Exercise requirements:
Excluding pictures, retype exactly the lines from the one with "Given: Click into the Application Name field" through the end of the records that follow.

──────── Data to process ────────

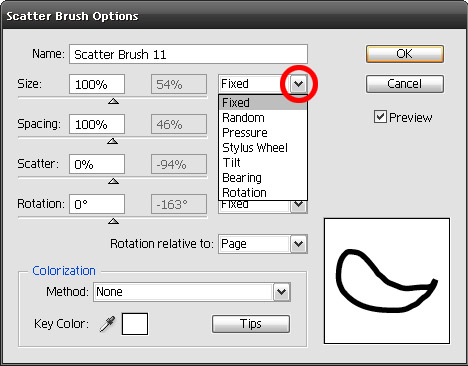Click the Cancel button

(405, 84)
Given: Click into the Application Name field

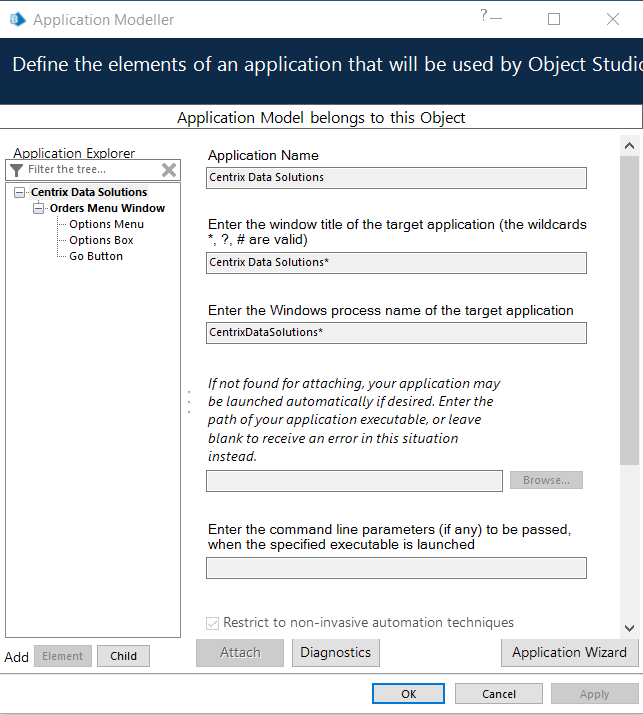Looking at the screenshot, I should pos(396,177).
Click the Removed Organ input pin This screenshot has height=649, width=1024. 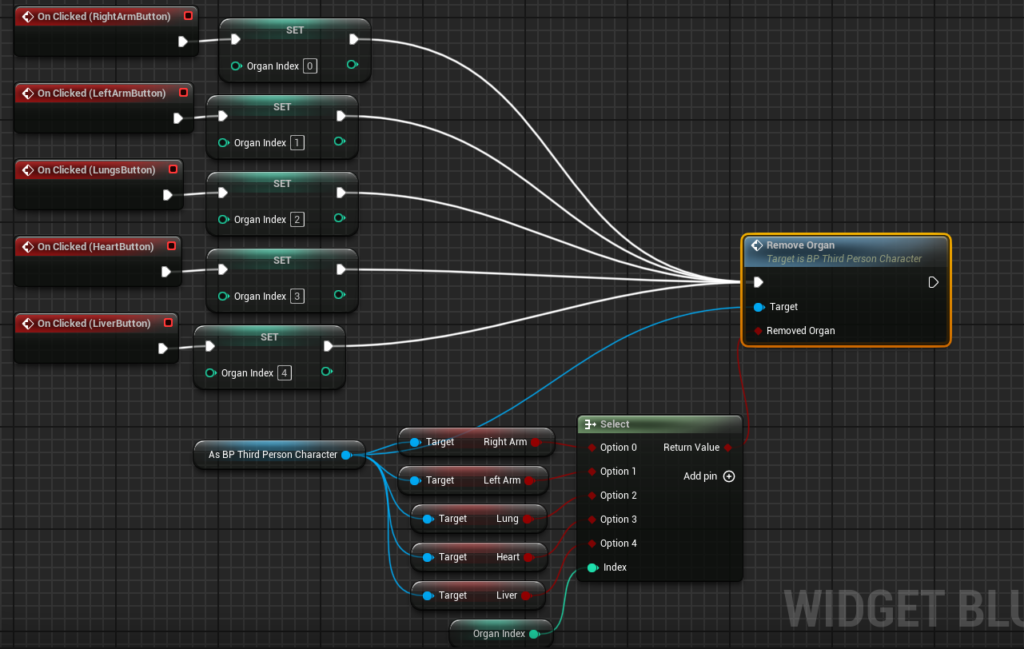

────────

Result of this exercise:
Given: Click into the Application Name field

Looking at the screenshot, I should pos(396,177).
Click the Removed Organ input pin This screenshot has height=649, width=1024. 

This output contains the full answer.